Data section |
........
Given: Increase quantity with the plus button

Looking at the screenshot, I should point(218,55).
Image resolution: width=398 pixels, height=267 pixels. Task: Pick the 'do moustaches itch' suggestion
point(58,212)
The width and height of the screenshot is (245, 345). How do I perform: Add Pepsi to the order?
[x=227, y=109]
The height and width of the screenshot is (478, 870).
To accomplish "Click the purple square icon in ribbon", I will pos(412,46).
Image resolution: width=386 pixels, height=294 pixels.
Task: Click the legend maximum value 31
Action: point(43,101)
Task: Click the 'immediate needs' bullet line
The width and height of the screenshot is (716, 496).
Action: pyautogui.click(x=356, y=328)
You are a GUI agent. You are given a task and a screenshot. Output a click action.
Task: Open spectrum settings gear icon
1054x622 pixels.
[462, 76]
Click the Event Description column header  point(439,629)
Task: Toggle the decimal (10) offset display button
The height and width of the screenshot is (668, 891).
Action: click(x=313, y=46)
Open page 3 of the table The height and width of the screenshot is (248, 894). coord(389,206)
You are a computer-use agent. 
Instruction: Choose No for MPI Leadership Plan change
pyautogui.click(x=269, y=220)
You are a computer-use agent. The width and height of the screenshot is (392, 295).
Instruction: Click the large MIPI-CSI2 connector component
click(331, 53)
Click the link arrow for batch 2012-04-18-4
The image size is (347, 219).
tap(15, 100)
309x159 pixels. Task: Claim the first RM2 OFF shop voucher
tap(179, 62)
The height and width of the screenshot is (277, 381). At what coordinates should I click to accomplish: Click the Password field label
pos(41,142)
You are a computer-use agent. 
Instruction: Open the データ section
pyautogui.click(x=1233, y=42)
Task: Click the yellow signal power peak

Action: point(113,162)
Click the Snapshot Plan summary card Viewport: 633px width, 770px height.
........
What is being asked | Render the data above as a Markdown table with a Line No. column for the row number and an Entry column for the line, omitting blank lines.

Solution to the problem |
| Line No. | Entry |
|---|---|
| 1 | Given: Increase quantity with the plus button |
| 2 | Looking at the screenshot, I should point(218,55). |
| 3 | Image resolution: width=398 pixels, height=267 pixels. Task: Pick the 'do moustaches itch' suggestion |
| 4 | point(58,212) |
| 5 | The width and height of the screenshot is (245, 345). How do I perform: Add Pepsi to the order? |
| 6 | [x=227, y=109] |
| 7 | The height and width of the screenshot is (478, 870). |
| 8 | To accomplish "Click the purple square icon in ribbon", I will pos(412,46). |
| 9 | Image resolution: width=386 pixels, height=294 pixels. |
| 10 | Task: Click the legend maximum value 31 |
| 11 | Action: point(43,101) |
| 12 | Task: Click the 'immediate needs' bullet line |
| 13 | The width and height of the screenshot is (716, 496). |
| 14 | Action: pyautogui.click(x=356, y=328) |
| 15 | You are a GUI agent. You are given a task and a screenshot. Output a click action. |
| 16 | Task: Open spectrum settings gear icon |
| 17 | 1054x622 pixels. |
| 18 | [462, 76] |
| 19 | Click the Event Description column header  point(439,629) |
| 20 | Task: Toggle the decimal (10) offset display button |
| 21 | The height and width of the screenshot is (668, 891). |
| 22 | Action: click(x=313, y=46) |
| 23 | Open page 3 of the table The height and width of the screenshot is (248, 894). coord(389,206) |
| 24 | You are a computer-use agent.  |
| 25 | Instruction: Choose No for MPI Leadership Plan change |
| 26 | pyautogui.click(x=269, y=220) |
| 27 | You are a computer-use agent. The width and height of the screenshot is (392, 295). |
| 28 | Instruction: Click the large MIPI-CSI2 connector component |
| 29 | click(331, 53) |
| 30 | Click the link arrow for batch 2012-04-18-4 |
| 31 | The image size is (347, 219). |
| 32 | tap(15, 100) |
| 33 | 309x159 pixels. Task: Claim the first RM2 OFF shop voucher |
| 34 | tap(179, 62) |
| 35 | The height and width of the screenshot is (277, 381). At what coordinates should I click to accomplish: Click the Password field label |
| 36 | pos(41,142) |
| 37 | You are a computer-use agent.  |
| 38 | Instruction: Open the データ section |
| 39 | pyautogui.click(x=1233, y=42) |
| 40 | Task: Click the yellow signal power peak |
| 41 | Action: point(113,162) |
| 42 | Click the Snapshot Plan summary card Viewport: 633px width, 770px height. |